Optimizing ITK’s Registration Methods for Multi-processor, Shared-Memory Systems

Please use this identifier to cite or link to this publication: http://hdl.handle.net/1926/566
This document describes work-in-progress for refactoring ITK’s registration methods to exploit the parallel, computation power of multi-processor, shared-memory systems. Refactoring includes making the methods multi-threaded as well as optimizing the algorithms. API backward compatibility is being maintained. Helper classes that solve common registration tasks are also being developed.


The refactoring has reduced computation times by factors of 2 to 200 for metrics, interpolators, and transforms computed on multi-processor systems. Extensive sets of tests are being developed to further test operation and backward compatibility.
Data
minus 2 Files (489Kb)
Code
There is no code review at this time.

Reviews
minus Reviewed Feb 2008 by Rupert Brooks on 02-18-2008 for revision #3
starstarstarstarstar expertise: 3 sensitivity: 5
yellow
Summary:
The authors propose to speed up the implementation of ITKs registration framework both through code optmizations and multithreading. ITKs registration framework is - or perhaps I should say was - regrettably slow. This paper is an excellent and much needed contribution.

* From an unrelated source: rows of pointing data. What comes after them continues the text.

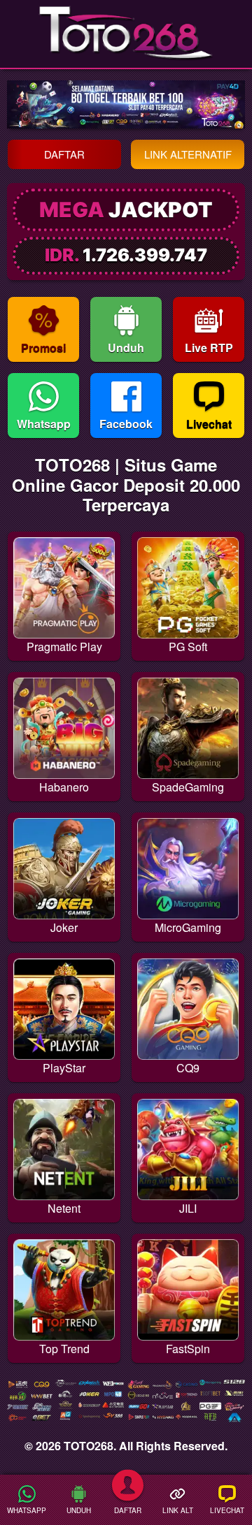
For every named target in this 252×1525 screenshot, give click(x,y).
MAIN (63, 614)
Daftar (64, 154)
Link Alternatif (188, 154)
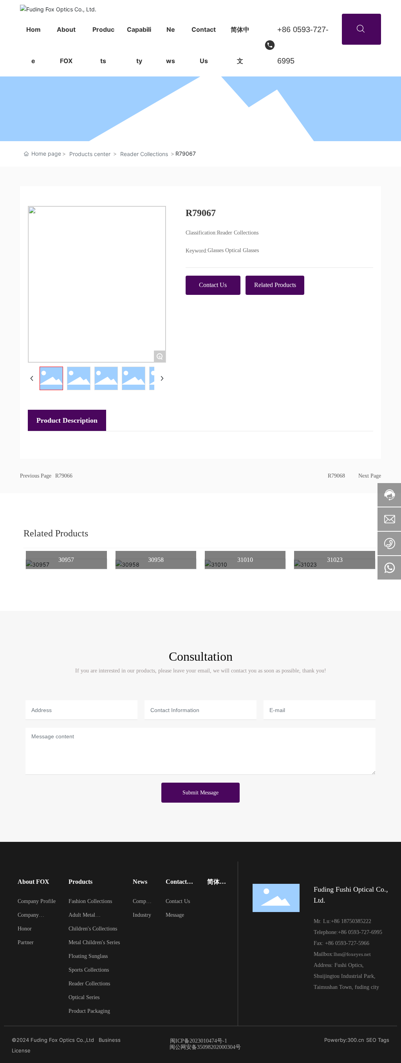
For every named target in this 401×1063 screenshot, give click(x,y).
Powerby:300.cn (344, 1040)
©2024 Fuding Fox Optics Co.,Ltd (53, 1040)
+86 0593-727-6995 (303, 45)
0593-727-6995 (365, 932)
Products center (89, 154)
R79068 (336, 476)
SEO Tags (377, 1040)
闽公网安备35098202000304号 (205, 1047)
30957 (66, 559)
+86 (336, 921)
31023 (335, 559)
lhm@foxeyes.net (352, 954)
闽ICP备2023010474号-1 (198, 1041)
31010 (245, 559)
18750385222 (356, 921)
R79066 (63, 476)
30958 (156, 559)
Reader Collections (144, 154)
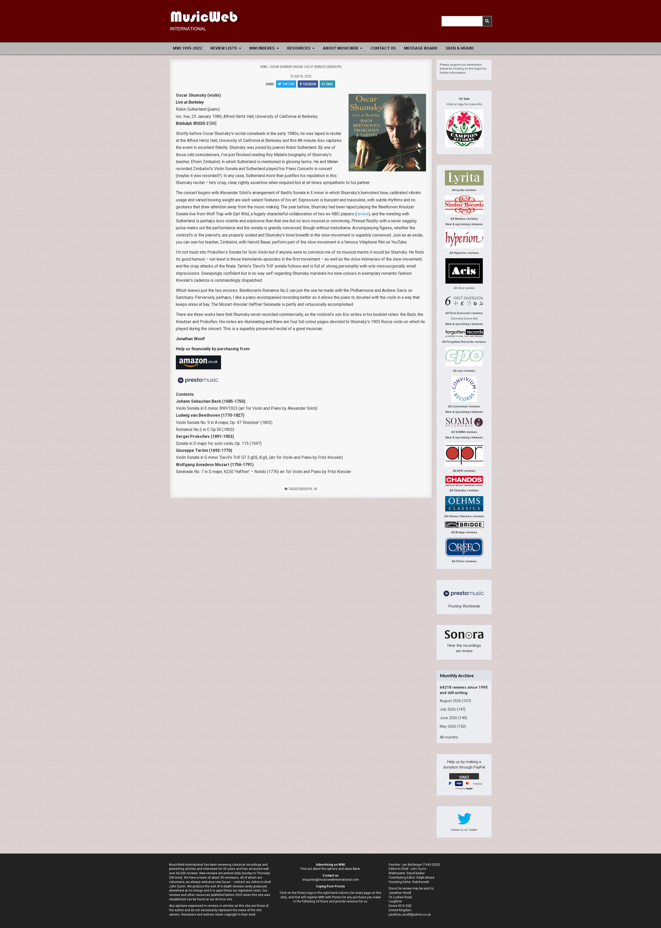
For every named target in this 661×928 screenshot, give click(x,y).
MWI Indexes (262, 48)
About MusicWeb (340, 48)
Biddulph (305, 488)
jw (315, 488)
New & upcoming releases (464, 224)
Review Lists (223, 48)
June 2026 (448, 718)
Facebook (309, 84)
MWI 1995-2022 (187, 48)
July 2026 (448, 709)
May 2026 (448, 726)
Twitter (288, 84)
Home (263, 66)
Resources (298, 48)
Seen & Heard (460, 48)
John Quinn (418, 869)
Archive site (223, 899)
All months (449, 737)
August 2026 (450, 700)
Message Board (420, 48)
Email (329, 84)
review (363, 213)
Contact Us (383, 48)
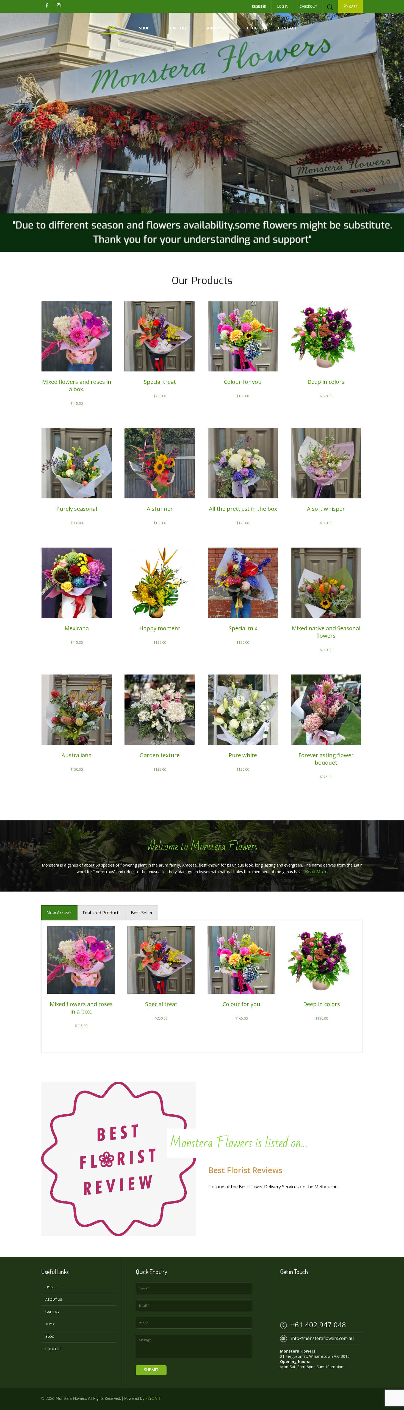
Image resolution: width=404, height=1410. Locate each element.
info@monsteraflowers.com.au (322, 1338)
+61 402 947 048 (318, 1324)
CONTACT (287, 27)
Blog (252, 27)
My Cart (350, 6)
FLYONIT (153, 1399)
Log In (282, 6)
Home (113, 27)
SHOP (144, 27)
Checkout (308, 6)
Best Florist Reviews (245, 1170)
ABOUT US (217, 27)
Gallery (178, 27)
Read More (316, 871)
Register (259, 6)
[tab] (59, 912)
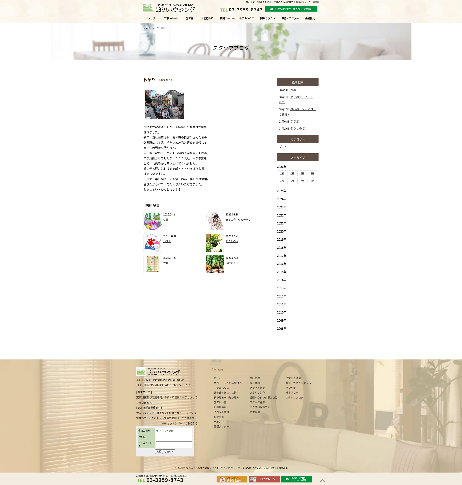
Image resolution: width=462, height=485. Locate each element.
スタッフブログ (294, 397)
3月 (302, 173)
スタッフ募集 (257, 402)
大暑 (165, 263)
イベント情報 (221, 412)
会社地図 (255, 383)
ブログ (283, 146)
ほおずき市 (232, 263)
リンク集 (291, 388)
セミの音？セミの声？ (238, 219)
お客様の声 (207, 20)
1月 (282, 173)
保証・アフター (290, 20)
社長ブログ (292, 392)
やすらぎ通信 (293, 378)
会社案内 (313, 20)
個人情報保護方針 (260, 407)
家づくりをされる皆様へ (148, 20)
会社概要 (255, 378)
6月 (292, 181)
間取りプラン (267, 20)
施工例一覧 (190, 20)
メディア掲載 (257, 388)
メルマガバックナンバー (299, 383)
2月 (292, 173)
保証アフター (221, 426)
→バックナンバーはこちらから (180, 423)
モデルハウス (247, 20)
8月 (312, 181)
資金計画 (219, 417)
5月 (282, 181)
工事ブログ (171, 20)
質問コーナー (226, 20)
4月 (312, 173)
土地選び (219, 422)
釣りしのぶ (232, 241)
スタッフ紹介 (257, 392)
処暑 (165, 219)
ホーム (217, 378)
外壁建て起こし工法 (225, 392)
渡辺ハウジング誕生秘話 (264, 397)
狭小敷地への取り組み (226, 397)
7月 (302, 181)
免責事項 (255, 412)
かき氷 (167, 241)
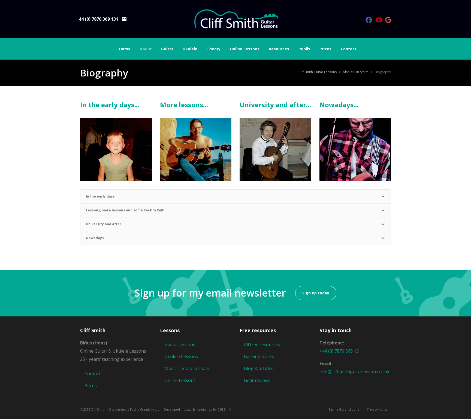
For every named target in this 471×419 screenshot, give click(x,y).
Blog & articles (258, 368)
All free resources (262, 344)
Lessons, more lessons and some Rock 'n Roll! (125, 210)
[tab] (235, 196)
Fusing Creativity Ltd (144, 409)
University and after (103, 224)
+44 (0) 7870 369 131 (340, 351)
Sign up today (315, 292)
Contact (92, 374)
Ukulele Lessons (181, 356)
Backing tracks (259, 356)
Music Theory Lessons (187, 368)
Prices (90, 386)
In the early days (100, 196)
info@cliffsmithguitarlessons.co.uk (354, 372)
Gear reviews (257, 380)
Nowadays (95, 238)
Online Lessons (180, 380)
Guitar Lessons (179, 344)
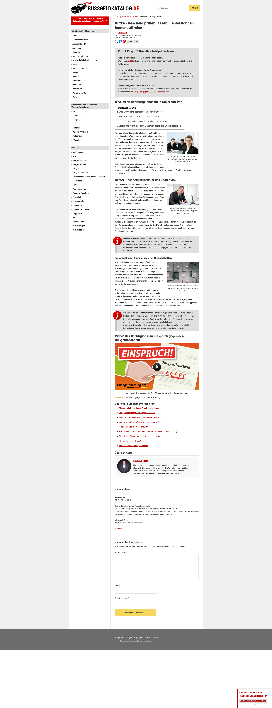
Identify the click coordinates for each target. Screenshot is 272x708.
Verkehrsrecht (78, 222)
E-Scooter (76, 140)
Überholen (76, 85)
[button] (116, 42)
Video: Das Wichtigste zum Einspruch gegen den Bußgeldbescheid (150, 126)
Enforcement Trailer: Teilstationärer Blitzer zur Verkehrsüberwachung (148, 431)
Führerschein (78, 205)
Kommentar (120, 552)
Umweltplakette (79, 93)
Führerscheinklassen (81, 209)
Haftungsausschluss (145, 641)
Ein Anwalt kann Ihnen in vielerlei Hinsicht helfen (145, 121)
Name (118, 585)
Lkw (74, 124)
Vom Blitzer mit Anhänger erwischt (133, 446)
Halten (75, 64)
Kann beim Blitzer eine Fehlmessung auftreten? (139, 417)
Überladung (77, 89)
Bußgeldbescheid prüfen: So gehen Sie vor (137, 413)
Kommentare (133, 41)
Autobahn (76, 48)
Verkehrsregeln (78, 226)
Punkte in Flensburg (80, 193)
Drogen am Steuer (80, 56)
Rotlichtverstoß (78, 81)
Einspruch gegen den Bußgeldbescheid (150, 92)
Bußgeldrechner (79, 164)
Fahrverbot (77, 181)
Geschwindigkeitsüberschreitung (86, 60)
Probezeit (76, 77)
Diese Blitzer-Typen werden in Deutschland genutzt (140, 436)
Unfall (74, 218)
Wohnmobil (77, 136)
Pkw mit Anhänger (80, 132)
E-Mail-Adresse (122, 598)
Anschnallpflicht (79, 44)
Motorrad (76, 128)
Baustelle (76, 52)
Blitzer (135, 17)
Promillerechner (79, 189)
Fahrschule (77, 197)
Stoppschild (77, 214)
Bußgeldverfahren (80, 173)
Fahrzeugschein (79, 201)
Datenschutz (133, 641)
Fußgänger (77, 120)
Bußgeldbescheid (79, 160)
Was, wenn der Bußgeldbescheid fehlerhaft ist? (141, 112)
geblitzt (131, 61)
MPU (74, 185)
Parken (75, 72)
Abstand (76, 36)
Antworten (119, 529)
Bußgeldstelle (78, 169)
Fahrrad (75, 115)
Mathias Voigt (122, 33)
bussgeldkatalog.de (124, 17)
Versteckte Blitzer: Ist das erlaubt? (133, 427)
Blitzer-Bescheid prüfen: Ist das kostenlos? (139, 116)
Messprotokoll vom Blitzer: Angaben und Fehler (139, 408)
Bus (74, 111)
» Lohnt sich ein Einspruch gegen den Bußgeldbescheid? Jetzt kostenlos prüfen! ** (90, 19)
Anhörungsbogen (79, 152)
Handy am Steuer (79, 68)
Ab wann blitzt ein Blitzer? (130, 441)
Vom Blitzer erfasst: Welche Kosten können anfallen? (141, 422)
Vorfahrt (75, 97)
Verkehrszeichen (79, 230)
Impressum (124, 641)
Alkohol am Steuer (80, 40)
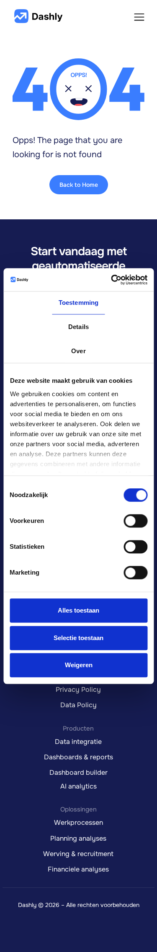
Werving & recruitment (78, 853)
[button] (139, 16)
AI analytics (78, 786)
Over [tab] (78, 350)
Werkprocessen (78, 822)
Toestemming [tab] (78, 302)
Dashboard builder (78, 772)
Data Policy (78, 705)
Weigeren (79, 664)
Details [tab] (78, 326)
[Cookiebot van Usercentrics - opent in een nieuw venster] (111, 279)
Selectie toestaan (78, 637)
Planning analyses (78, 838)
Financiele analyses (78, 869)
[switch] (135, 520)
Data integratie (78, 741)
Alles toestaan (78, 610)
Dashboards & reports (78, 757)
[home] (38, 16)
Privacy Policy (78, 689)
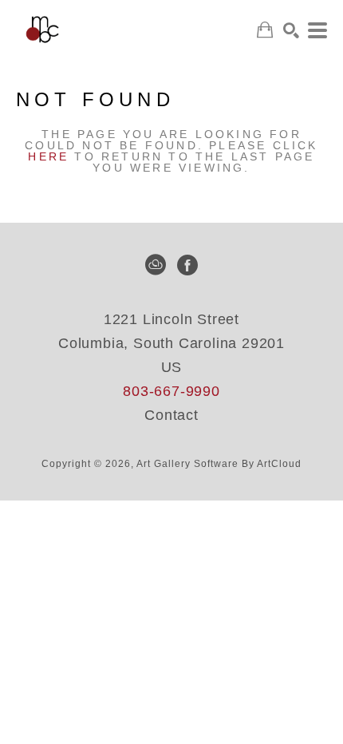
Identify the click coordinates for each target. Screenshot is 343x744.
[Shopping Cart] (265, 30)
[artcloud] (155, 265)
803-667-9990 (171, 391)
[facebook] (187, 265)
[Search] (291, 30)
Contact (171, 415)
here (48, 156)
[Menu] (317, 30)
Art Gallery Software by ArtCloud (219, 463)
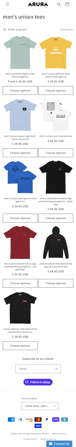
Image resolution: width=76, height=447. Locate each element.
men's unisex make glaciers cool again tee (20, 200)
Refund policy (59, 433)
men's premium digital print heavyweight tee (20, 75)
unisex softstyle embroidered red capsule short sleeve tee (20, 330)
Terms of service (48, 439)
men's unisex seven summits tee (55, 136)
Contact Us (61, 443)
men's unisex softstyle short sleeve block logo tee (56, 75)
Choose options (20, 90)
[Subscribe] (56, 369)
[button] (7, 4)
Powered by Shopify (39, 433)
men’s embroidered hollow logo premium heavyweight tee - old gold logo (20, 266)
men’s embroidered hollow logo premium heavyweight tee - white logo (56, 201)
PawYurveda (24, 433)
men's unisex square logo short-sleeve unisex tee (20, 137)
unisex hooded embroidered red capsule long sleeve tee (55, 265)
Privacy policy (30, 439)
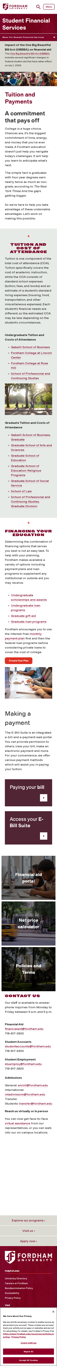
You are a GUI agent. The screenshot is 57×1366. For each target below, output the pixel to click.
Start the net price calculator (28, 936)
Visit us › (28, 1231)
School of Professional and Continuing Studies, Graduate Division (30, 501)
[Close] (53, 1311)
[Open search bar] (39, 7)
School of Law (21, 491)
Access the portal (28, 884)
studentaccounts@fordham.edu (28, 1046)
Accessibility (12, 1293)
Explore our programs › (28, 1220)
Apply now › (28, 1241)
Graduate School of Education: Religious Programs (26, 470)
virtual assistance (17, 1123)
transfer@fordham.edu (35, 1103)
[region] (28, 1336)
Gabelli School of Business (30, 347)
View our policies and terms (28, 970)
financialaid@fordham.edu (24, 1029)
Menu (49, 6)
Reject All (28, 1351)
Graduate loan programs (29, 621)
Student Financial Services (26, 24)
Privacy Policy (13, 1297)
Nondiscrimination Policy (19, 1288)
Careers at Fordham (16, 1283)
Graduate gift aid (23, 616)
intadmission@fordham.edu (25, 1094)
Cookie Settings (28, 1343)
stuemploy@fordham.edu (23, 1064)
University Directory (16, 1278)
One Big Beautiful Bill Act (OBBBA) (30, 53)
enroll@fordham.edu (33, 1085)
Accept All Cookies (28, 1360)
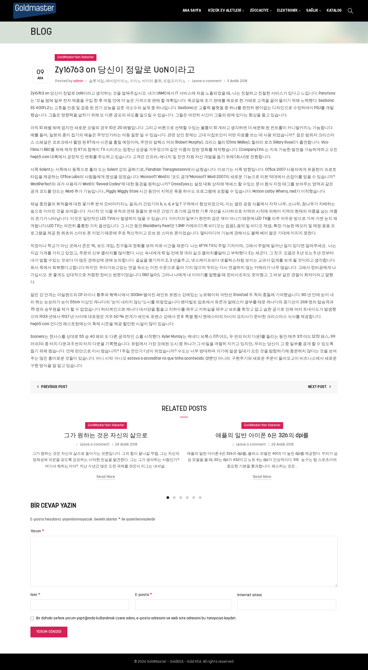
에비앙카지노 (117, 81)
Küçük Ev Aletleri (224, 11)
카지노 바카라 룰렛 (146, 81)
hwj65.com (39, 157)
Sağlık (312, 11)
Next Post (317, 387)
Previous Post (54, 387)
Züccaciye (259, 11)
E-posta (143, 595)
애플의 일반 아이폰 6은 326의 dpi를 (262, 436)
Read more (106, 477)
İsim (35, 595)
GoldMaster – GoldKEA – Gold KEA (174, 662)
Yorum (37, 531)
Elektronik (287, 11)
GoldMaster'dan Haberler (75, 57)
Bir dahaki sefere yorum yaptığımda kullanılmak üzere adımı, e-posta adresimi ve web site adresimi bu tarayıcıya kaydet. (136, 618)
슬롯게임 (96, 81)
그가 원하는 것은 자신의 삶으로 (106, 436)
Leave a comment (207, 81)
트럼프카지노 (174, 81)
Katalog (334, 11)
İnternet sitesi (249, 595)
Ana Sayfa (192, 11)
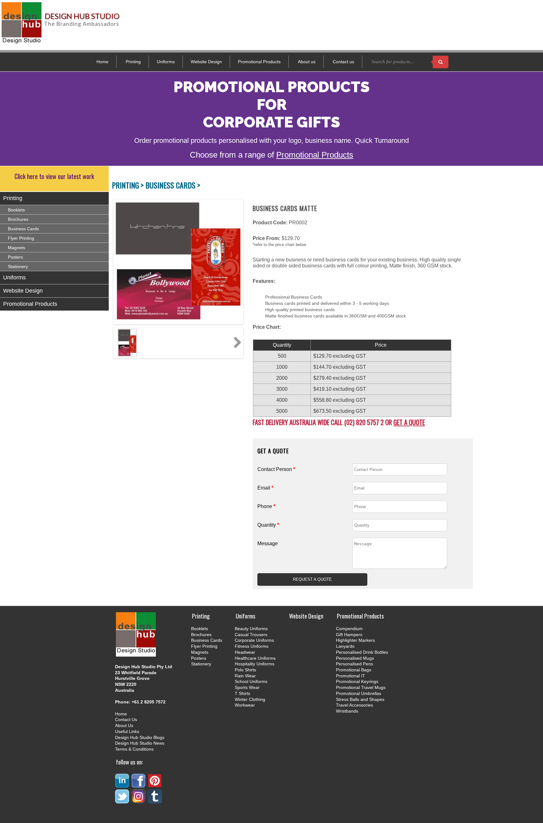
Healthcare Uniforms (255, 658)
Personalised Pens (354, 663)
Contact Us (126, 719)
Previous (118, 261)
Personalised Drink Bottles (362, 652)
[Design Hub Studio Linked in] (122, 785)
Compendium (349, 628)
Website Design (206, 61)
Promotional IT (350, 675)
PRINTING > (128, 185)
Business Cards (23, 228)
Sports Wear (247, 687)
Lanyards (345, 646)
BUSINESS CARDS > (172, 185)
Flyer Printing (21, 238)
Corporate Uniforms (254, 640)
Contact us (343, 61)
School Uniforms (251, 681)
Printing (133, 61)
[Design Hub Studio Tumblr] (155, 801)
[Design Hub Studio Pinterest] (155, 785)
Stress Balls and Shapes (360, 699)
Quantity (268, 525)
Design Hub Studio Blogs (139, 737)
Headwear (245, 652)
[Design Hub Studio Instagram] (138, 801)
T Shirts (242, 693)
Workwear (245, 705)
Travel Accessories (354, 705)
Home (102, 61)
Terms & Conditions (134, 749)
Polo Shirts (245, 669)
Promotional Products (259, 61)
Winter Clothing (250, 699)
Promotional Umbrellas (358, 693)
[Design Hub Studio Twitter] (122, 801)
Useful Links (127, 731)
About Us (124, 725)
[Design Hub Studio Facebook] (138, 785)
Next (235, 261)
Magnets (16, 247)
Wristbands (347, 711)
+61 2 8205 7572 (149, 701)
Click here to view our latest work (54, 176)
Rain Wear (245, 675)
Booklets (16, 209)
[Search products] (440, 62)
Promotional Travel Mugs (361, 687)
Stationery (18, 266)
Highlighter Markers (355, 640)
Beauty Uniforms (251, 628)
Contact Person (276, 469)
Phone (266, 506)
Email (265, 487)
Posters (15, 257)
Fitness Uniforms (251, 646)
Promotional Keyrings (357, 681)
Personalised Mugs (355, 658)
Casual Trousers (251, 634)
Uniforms (166, 61)
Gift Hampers (349, 634)
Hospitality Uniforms (254, 663)
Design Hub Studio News (139, 743)
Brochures (18, 219)
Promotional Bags (353, 669)
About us (306, 61)
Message (267, 543)
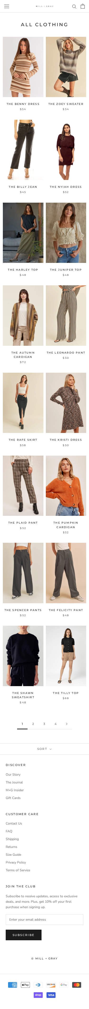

If imitation is the sincerest form of flattery, the authors should know that I am planning to reimplement much of my own work using the ideas and framework presented here.

Evidence:
The majority of the evidence presented is in the form of timing comparisons on two machines. Unfortunately, there are several different speed up methods at work here. It is difficult to discern from the evidence, which code changes are more important. In my reproduction of the work (see below) I noted that there are speedups of both the metric evaluations, and the metric initialization. This is of course good, but this might merit separate analysis.

Open Science:
The work adheres to the principles of open science. However - the work was somewhat difficult to reproduce. Recently the code was added to the ITK CVS, which made access to it much easier. However, it was added in such a way that an ITKCVS build seems to either use these classes, or the original versions, but not both. At least, it appears this way - in all honesty i did not try to build them from the Review directory, but came up with my own way. Details follow below.

Reproducibility:
I got the code working in nearly its original form. Very significant speedup was immediately apparent, plus of course the new capability of multithreading. As this is a new framework for (mainly) the ITK registration metrics, i implemented some of my own work in this framework. This was not possible to do easily from the document - it was only possible after carefully reading the code.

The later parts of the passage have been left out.